The data in this study demolish that expert opinion.

For years "everyone" has known that having the entire population reduce its intake of dietary salt would reduce the rates of heart attacks and strokes. An earlier Cochrane Review of "Advice to reduce dietary salt for prevention of cardiovascular disease ," however, found no evidence supporting this platitude, though the fable continues to enjoy popularity among some experts despite the absence of confirming data.

Award-winning investigative journalist Gary Taubes described the situation in his "The (Political) Science of Salt " where he pointed out that while the data for universal salt reduction were eroding confidence in the theory, advocates of the intervention were becoming more strident and vocal. Said Taubes:

The dispute over salt, however, is an idiosyncratic one, remarkable in several fundamental aspects. Foremost, many who advocate salt reduction insist publicly that the controversy is a) either nonexistent, or b) due solely to the influence of the salt lobby and its paid consultant-scientists. Jeremiah Stamler, for instance, a cardiologist at Northwestern University Medical School in Chicago who has led the charge against salt for 2 decades, insists that the controversy has "no genuine scientific basis in reproducible fact." He attributes the appearance of controversy to the orchestrated resistance of the food processing industry, which he likens to the tobacco industry in the fight over cigarettes, always eager to obfuscate the facts. "My considerable experience indicates that there is no scientific interest on the part of any of these people to tell the truth," he says.

While Stamler's position may seem extreme, it is shared by administrators at the NHBPEP and the NHLBI, which funds all relevant research in this country.

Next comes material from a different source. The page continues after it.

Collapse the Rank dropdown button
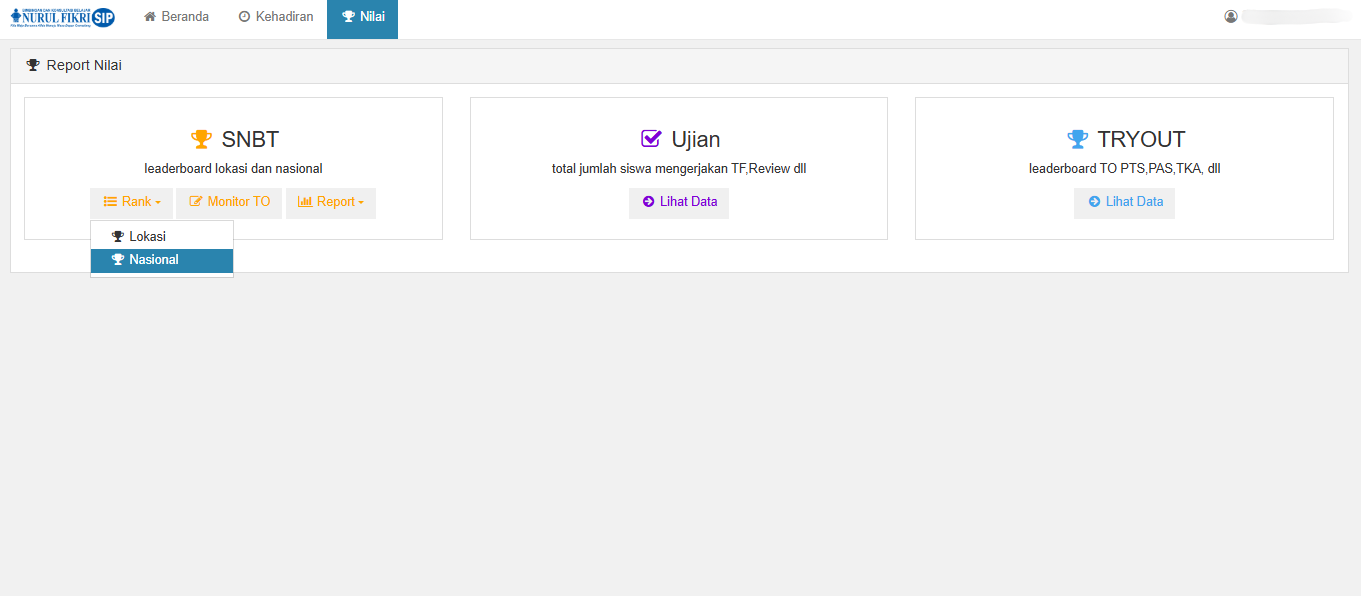This screenshot has height=596, width=1361. point(131,202)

Jeff Cutler, director of the division of clinical applications and interventions at NIH and an advocate of salt restriction for over a decade, told Science that even to publish an article such as this one acknowledging the existence of the controversy is to play into the hands of the salt lobby. "As long as there are things in the media that say the salt controversy continues," Cutler says, "they win." Roccella concurs: To publicize the controversy, he told Science, serves only to undermine the public health of the nation.

After interviews with some 80 researchers, clinicians, and administrators throughout the world, however, it is safe to say that if ever there were a controversy over the interpretation of scientific data, this is it. In fact, the salt controversy may be what Sanford Miller calls the "number one perfect example of why science is a destabilizing force in public policy." Now a dean at the University of Texas Health Sciences Center, Miller helped shape salt policy 20 years ago as director of the Center for Food Safety and Applied Nutrition at the Food and Drug Administration. Then, he says, the data were bad, but they arguably supported the benefits of salt reduction. Now, both the data and the science are much improved, but they no longer provide forceful support for the recommendations.

This was written a decade ago. We've learned a lot since then. We have the Cochrane Review finding inadequate science to support general salt reduction. And now we have a new Cochrane Review that the approach of experts to treat lower and lower BP levels can be classified as expert opinion, not scientific fact.

What we need is more reliance on scientific data and less on the opinion of scientific experts. We need more confidence in the scientific method and more humility by many who profess to embrace its results. In the area of salt and health, including blood pressure, the role of overall dietary quality, the role of hormones, insulin resistance, etc.

In 2007, the poet Ted Sheridan wrote "The More We Learn, the Less We Know For Sure ." In our present circumstance, these humbling observations strike home. But they're hardly new. In the last century, Albert Schweitzer observed: "As we acquire more knowledge, things do not become more comprehensible, but more mysterious." And far earlier, Lao Tsu rendered this enduring reminder: "To know that you do not know is the best."

It all leads back to the core principle: primum non nocere, "first, do no harm ." Confining our interventions to those with solid evidence avoids unintended consequences. Pride is one of the Seven Deadly Sins.